Tyrannenhaubenadler

Tyrannenhaubenadler (Spizaetus tyrannus)

Systematik
Klasse: Vögel (Aves)
Ordnung: Greifvögel (Accipitriformes)
Familie: Habichtartige (Accipitridae)
Unterfamilie: Aquilinae
Gattung: Spizaetus
Art: Tyrannenhaubenadler
Wissenschaftlicher Name
Spizaetus tyrannus
(Wied, 1820)

Der Tyrannenhaubenadler (Spizaetus tyrannus), gelegentlich auch nur Tyrannenadler, ist ein großer Greifvogel aus der Familie der Habichtartigen. Er bewohnt ein ausgedehntes Verbreitungsgebiet in Süd- und Mittelamerika, gilt jedoch als eher seltene Art.

Merkmale

Tyrannenhaubenadler sind relativ große Vögel, die zwischen 64 und 71 cm groß werden und ein Gewicht von mehr als 1000 g erreichen können. Die seltenere Unterart S. t. tyrannus kann dabei noch etwas größer und schwerer werden. Männchen sind tendenziell etwas kleiner und leichter als ihre weiblichen Artgenossen, ein weitergehender Sexualdimorphismus, anhand dessen die Geschlechter unterschieden werden könnten, findet sich bei der Art hingegen nicht. Die Flügel sind relativ kurz und breit, was das Manövrieren innerhalb des Waldes erleichtert. Ihre Spitzen sind abgerundet, die Handschwingen stehen weit auseinander. An der Basis sind die Flügel etwas verschmälert, was ihnen in Kombination mit der im Flug leicht nach vorn gestreckten Haltung ein an Schmetterlingsflügel erinnerndes Aussehen verleiht. Weitere auffällige Merkmale sind der verhältnismäßig lange Schwanz und die für die Gattung Spizaetus charakteristischen, befiederten Beine. Der kurze, kräftige Schnabel ist stark gebogen. Am Hinterkopf findet sich eine gut zu erkennende, buschige Haube. Das Gefieder zeigt eine schwarze Grundfärbung, die Konturfedern an der Unterseite sowie die Schenkel sind schwarz-weiß gestreift. Weiße Stellen finden sich ebenso an der Basis der Federn am Hinterkopf. An den Steuerfedern wird das Schwarz durch drei breite, gräuliche Streifen unterbrochen. Nur im Flug zu erkennen ist ein schwarz-weißes Streifenmuster an der Unterseite der Flügel. Die Iris des Auges ist gelblich bis bernsteinfarben, die Wachshaut leicht gräulich. Eine in der Vergangenheit beschriebene „helle Morphe“ bei der Gefiederfärbung stellte sich bei späteren Untersuchungen als Zwischenstufe zwischen Jugendkleid und dem Gefieder der adulten Vögel heraus.

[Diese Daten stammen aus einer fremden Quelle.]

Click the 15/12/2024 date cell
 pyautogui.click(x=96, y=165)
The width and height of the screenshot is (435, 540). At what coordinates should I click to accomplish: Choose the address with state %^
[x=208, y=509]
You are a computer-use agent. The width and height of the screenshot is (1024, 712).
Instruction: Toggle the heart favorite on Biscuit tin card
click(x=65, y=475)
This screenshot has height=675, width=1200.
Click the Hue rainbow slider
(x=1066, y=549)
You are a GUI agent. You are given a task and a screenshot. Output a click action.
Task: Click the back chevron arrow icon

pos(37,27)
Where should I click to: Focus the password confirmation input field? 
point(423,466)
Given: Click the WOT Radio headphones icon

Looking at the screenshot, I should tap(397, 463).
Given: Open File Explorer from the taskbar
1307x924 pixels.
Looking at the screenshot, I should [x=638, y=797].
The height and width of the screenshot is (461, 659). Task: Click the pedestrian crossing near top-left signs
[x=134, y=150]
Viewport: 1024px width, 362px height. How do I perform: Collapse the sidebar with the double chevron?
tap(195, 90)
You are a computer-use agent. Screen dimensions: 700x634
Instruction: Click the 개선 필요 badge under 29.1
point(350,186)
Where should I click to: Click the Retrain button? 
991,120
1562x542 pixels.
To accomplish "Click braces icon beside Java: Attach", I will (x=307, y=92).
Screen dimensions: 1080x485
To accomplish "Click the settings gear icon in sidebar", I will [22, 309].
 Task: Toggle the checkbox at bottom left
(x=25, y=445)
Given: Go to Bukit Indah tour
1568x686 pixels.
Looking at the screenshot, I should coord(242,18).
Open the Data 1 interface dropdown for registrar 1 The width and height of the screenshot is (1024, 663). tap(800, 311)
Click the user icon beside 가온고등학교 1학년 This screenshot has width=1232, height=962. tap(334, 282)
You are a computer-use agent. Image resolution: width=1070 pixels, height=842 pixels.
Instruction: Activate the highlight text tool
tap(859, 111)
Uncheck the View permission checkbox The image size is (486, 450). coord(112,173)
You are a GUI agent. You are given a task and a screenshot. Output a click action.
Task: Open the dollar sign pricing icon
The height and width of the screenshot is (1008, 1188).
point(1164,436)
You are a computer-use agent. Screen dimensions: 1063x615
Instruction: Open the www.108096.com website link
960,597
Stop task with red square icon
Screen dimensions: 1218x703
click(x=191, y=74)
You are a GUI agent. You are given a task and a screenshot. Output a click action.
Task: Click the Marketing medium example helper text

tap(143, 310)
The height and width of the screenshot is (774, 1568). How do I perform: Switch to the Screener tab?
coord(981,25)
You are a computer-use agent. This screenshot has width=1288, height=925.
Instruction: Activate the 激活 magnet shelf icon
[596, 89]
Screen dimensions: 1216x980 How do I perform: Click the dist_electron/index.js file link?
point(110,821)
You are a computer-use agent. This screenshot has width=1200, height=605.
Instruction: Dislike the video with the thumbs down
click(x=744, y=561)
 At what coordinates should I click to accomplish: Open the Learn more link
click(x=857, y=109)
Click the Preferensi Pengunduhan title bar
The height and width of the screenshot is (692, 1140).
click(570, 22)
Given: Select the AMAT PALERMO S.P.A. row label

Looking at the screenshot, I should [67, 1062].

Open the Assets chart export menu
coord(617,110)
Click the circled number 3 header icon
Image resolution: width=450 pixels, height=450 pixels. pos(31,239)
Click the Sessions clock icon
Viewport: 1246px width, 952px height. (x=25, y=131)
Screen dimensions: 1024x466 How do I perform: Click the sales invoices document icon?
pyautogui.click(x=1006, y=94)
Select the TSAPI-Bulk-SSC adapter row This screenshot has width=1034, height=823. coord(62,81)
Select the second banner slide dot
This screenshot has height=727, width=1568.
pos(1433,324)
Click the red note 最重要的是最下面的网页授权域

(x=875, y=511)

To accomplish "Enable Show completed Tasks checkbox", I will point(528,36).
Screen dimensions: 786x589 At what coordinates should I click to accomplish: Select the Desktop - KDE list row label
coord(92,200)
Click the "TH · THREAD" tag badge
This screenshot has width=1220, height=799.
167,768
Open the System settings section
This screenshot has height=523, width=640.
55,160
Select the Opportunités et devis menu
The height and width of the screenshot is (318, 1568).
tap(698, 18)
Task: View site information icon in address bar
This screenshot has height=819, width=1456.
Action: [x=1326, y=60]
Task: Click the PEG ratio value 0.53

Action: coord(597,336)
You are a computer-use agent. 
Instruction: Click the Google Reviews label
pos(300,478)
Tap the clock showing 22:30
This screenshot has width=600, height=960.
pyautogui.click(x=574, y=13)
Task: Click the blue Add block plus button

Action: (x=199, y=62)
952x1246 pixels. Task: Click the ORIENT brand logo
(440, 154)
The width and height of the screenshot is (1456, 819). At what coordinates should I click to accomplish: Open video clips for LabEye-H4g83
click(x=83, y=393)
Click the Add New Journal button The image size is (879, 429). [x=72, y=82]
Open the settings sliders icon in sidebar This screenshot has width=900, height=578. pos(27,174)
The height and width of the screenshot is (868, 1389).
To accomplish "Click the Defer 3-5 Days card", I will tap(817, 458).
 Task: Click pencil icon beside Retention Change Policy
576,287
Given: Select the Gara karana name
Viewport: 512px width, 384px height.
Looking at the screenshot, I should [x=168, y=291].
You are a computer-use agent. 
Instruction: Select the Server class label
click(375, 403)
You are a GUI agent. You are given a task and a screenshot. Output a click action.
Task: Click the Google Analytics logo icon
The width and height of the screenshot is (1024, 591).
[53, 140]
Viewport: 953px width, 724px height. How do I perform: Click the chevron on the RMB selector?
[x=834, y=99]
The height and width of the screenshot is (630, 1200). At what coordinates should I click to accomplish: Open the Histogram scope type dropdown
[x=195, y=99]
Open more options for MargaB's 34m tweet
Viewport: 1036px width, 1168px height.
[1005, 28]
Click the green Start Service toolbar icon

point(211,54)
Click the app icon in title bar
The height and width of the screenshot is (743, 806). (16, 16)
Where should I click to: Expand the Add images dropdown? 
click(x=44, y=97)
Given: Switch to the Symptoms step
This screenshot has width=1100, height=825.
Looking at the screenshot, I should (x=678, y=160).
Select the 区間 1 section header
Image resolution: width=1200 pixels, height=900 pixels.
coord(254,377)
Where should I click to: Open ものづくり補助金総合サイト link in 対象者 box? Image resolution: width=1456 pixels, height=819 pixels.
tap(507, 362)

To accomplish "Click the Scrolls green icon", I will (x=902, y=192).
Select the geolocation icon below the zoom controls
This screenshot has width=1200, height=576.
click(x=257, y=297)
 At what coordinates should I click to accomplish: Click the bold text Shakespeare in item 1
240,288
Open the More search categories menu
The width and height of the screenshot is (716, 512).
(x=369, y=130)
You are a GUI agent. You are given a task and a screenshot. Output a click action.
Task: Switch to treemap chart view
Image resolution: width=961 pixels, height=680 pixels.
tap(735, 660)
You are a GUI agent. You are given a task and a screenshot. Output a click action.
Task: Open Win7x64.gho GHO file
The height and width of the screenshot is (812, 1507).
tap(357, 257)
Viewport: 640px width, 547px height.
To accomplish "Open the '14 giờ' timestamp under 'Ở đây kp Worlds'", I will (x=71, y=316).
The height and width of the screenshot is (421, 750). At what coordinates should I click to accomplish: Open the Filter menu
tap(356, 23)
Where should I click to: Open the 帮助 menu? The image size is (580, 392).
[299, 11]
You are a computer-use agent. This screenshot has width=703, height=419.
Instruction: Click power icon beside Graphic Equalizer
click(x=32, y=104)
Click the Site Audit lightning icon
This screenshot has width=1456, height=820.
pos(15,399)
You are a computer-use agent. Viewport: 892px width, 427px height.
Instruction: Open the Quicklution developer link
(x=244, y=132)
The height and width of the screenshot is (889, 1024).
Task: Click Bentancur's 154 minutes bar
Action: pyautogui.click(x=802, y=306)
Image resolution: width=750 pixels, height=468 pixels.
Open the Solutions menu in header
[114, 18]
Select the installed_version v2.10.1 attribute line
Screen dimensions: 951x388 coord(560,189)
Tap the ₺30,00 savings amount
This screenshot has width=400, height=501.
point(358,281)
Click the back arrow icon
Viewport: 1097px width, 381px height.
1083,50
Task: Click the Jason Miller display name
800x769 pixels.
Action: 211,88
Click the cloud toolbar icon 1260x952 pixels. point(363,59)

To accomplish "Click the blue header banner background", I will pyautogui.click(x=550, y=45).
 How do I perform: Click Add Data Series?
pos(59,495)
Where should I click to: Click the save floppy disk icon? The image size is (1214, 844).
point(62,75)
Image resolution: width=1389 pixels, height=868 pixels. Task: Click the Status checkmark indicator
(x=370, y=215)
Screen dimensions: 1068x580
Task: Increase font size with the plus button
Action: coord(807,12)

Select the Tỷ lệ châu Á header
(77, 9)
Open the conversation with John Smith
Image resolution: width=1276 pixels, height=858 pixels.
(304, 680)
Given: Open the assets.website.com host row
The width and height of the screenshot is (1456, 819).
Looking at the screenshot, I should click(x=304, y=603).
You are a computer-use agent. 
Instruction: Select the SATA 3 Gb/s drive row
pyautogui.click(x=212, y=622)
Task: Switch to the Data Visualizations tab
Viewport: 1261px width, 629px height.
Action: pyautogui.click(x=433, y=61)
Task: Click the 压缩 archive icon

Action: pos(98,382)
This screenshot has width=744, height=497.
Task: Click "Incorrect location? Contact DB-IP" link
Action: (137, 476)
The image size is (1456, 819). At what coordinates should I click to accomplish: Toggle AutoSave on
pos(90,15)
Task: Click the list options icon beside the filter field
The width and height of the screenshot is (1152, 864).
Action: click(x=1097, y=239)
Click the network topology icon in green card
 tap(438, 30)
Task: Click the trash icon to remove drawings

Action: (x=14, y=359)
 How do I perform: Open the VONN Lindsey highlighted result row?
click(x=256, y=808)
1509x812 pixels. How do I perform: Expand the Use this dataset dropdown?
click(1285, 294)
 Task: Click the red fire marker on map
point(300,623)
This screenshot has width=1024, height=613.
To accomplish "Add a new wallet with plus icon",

Juvenile Exemplare zeigen eine allgemein bräunliche Färbung, die von weißen Flecken und Streifen in unterschiedlich starker Ausprägung durchzogen ist. An der Unterseite besitzen die Jungvögel außerdem eine schwarze Musterung, die zu den Seiten hin zunehmend dominanter wird. Auffällig sind vor allem ein weißer Streifen über den Augen und der vollständig weiße Kehlbereich.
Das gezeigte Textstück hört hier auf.